## 抜粋文:

----------

それまでの間、私たち観客・聴衆は、事業者や音楽家たちがウェブ上で展開しているさまざまな取り組みを通じて音楽を楽しむことに加えて、既存の映像ソフトやCDなどに普段よりもジックリと向き合って音楽芸術に対する理解を深めていきたいものである。
そこで最近の新譜CDの中からいくつかをピックアップして紹介したい。今年はベートーヴェン生誕250年のメモリアル・イヤー。それにちなんだソフトも数多くリリースされているが、筆者が今、注目しているのはユニバーサル・ミュージックから順次リリースされている、往年の巨匠によるベートーヴェン演奏を最新のデジタル技術を駆使してリマスターしたSA-CD(スーパーオーディオ)のシリーズである。これはドイツ・グラモフォンの音源を加工しているもので、壮年期のヘルベルト・フォン・カラヤンの交響曲全集や序曲集、ヴィルヘルム・バックハウスによるピアノ・ソナタ全集、ヴィルヘルム・ケンプのピアノ協奏曲全集などのタイトルが発売されている。
いずれも筆者が少年時代に聴き込んだ演奏であるが、最新技術でよみがえったサウンドは驚きの連続である。オーケストラはアナログ・レコードでは聴き取ることのできなかった木管楽器の内声部の動きなどがはっきりと伝わってきて、アンサンブルの妙味を存分に堪能することができる。トゥッティ(全奏)で音が大きくなる箇所は、従来のデジタル・リマスター盤ではうるさく感じられるような欠点も解消され、すっきりとした音でその迫力を楽しむことができるようになった。ピアノ・ソロでは、鍵盤のタッチや奏者の息遣いまでもがクリアに再現されている。アナログ音源の中にこれほどまでの情報量が眠っていたことに感心させられる。さらにアナログ的な〝丸み〟のある優しいサウンドが温存されている点も実に聴きやすいのである。
そして現代におけるベートーヴェン演奏のスタイルとの違いも興味深い。バックハウス、ケンプともに音楽の基本構造をがっしりと固め、拍の律動を厳格に保ったうえで旋律を展開させていくアプローチ。軽やかに流れていく今風の演奏とは明らかに趣を異にしていることが分かる。

----------

## 表示情報:

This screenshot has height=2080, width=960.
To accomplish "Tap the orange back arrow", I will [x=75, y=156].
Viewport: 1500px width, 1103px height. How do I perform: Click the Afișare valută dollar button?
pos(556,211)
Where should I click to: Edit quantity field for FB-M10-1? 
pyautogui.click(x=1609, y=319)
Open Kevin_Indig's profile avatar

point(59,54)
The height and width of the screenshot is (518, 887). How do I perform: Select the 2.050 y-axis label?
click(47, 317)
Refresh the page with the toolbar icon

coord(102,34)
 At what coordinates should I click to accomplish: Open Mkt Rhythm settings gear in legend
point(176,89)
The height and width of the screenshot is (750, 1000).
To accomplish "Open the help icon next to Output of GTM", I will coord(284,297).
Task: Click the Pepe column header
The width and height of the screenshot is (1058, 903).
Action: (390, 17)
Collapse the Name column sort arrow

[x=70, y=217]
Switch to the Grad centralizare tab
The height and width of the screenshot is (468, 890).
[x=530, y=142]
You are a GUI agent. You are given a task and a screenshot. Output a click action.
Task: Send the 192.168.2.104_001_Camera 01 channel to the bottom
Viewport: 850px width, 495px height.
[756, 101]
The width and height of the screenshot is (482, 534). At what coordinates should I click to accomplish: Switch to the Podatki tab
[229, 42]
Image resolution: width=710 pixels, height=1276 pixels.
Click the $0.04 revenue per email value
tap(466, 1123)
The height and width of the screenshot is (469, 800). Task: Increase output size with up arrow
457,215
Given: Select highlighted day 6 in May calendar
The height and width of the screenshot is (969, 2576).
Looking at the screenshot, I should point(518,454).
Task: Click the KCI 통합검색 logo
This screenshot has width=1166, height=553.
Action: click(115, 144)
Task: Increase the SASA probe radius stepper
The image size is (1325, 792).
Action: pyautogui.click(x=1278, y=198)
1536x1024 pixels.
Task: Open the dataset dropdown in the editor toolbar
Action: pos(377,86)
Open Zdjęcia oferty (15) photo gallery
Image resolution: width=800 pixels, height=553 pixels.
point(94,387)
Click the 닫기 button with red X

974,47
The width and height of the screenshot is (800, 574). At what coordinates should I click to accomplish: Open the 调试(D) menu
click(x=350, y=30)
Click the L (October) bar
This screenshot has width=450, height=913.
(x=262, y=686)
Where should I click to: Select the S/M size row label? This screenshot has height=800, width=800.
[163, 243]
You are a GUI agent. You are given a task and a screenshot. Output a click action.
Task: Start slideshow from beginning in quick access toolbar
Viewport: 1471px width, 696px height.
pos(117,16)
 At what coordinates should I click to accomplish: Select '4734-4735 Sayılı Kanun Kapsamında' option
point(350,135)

----------

## 課題 1:
抜粋文の「そこで最近の新譜CDの中から」から「点も実に聴きやすいのである。」までを、終わりの語句も含めて一字一句そのまま書き写しなさい。
## 課題 2:
抜粋文によると、筆者が注目しているSA-CDのシリーズは、どこの音源を加工したものですか。
## 課題 3:
ベートーヴェン演奏のCDを紹介する抜粋文を、最後の文のあとから書き継ぎなさい。
ここでは行は使いません。

## 解答 1:
そこで最近の新譜CDの中からいくつかをピックアップして紹介したい。今年はベートーヴェン生誕250年のメモリアル・イヤー。それにちなんだソフトも数多くリリースされているが、筆者が今、注目しているのはユニバーサル・ミュージックから順次リリースされている、往年の巨匠によるベートーヴェン演奏を最新のデジタル技術を駆使してリマスターしたSA-CD(スーパーオーディオ)のシリーズである。これはドイツ・グラモフォンの音源を加工しているもので、壮年期のヘルベルト・フォン・カラヤンの交響曲全集や序曲集、ヴィルヘルム・バックハウスによるピアノ・ソナタ全集、ヴィルヘルム・ケンプのピアノ協奏曲全集などのタイトルが発売されている。
いずれも筆者が少年時代に聴き込んだ演奏であるが、最新技術でよみがえったサウンドは驚きの連続である。オーケストラはアナログ・レコードでは聴き取ることのできなかった木管楽器の内声部の動きなどがはっきりと伝わってきて、アンサンブルの妙味を存分に堪能することができる。トゥッティ(全奏)で音が大きくなる箇所は、従来のデジタル・リマスター盤ではうるさく感じられるような欠点も解消され、すっきりとした音でその迫力を楽しむことができるようになった。ピアノ・ソロでは、鍵盤のタッチや奏者の息遣いまでもがクリアに再現されている。アナログ音源の中にこれほどまでの情報量が眠っていたことに感心させられる。さらにアナログ的な〝丸み〟のある優しいサウンドが温存されている点も実に聴きやすいのである。

## 解答 2:
ドイツ・グラモフォンの音源です。

## 解答 3:
一方、カラヤンは生涯に4度、ベートーヴェン交響曲全集を公式に録音しているが、今回発売されたのは2度目、ベルリン・フィルハーモニー管弦楽団とは初めてとなる1960年代の演奏である。カラヤン50歳代前半、巨匠への階段を駆け上がっていく直前で、その後の壮麗な演奏に比べると、よりストレートであると同時に若々しい勢いが伝わってくる。
さらに交響曲全集とは別にリリースされた序曲集などにも注目したい。とりわけ劇音楽「エグモント」全曲と戦争交響曲「ウェリントンの勝利」などを収めた1枚は、ある意味〝貴重盤〟と位置付けることができよう。「ウェリントンの勝利」はナポレオン率いるフランス軍と英国などの連合軍が戦ったワーテルローの戦い(1815年6月)を交響詩のように音楽化した作品。大砲や鉄砲の音も取り入れられている。同じくナポレオン軍との戦いを描いたチャイコフスキーの序曲「1812年」に比べて演奏される機会は少なく、大物指揮者やメジャー・オーケストラによる録音も少ない。カラヤンとベルリン・フィルの黄金コンビが真正面から取り組んだこの演奏(1969年)は随所にベートーヴェンらしさが表現され、ドンパチの入った〝キワモノ〟ではない、芸術作品へと昇華されている。リマスター盤ではアナログ時代には聴き取れなかったアンサンブルの巧みさが分かり、こうした作品を通じて往年のカラヤンのすごさを再確認することができる。
なお、今回紹介したCDはSA-CD対応のプレイヤー専用のソフトであり、非対応の機器では再生できないのでご注意願いたい。(宮嶋 極)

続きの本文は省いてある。